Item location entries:
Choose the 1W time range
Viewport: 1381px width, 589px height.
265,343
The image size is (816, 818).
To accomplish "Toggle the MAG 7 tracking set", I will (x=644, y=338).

What needs to be done:
Copy every line of the material above exactly, keeping the original order and characters.

In response:
Choose the 1W time range
Viewport: 1381px width, 589px height.
265,343
The image size is (816, 818).
To accomplish "Toggle the MAG 7 tracking set", I will (x=644, y=338).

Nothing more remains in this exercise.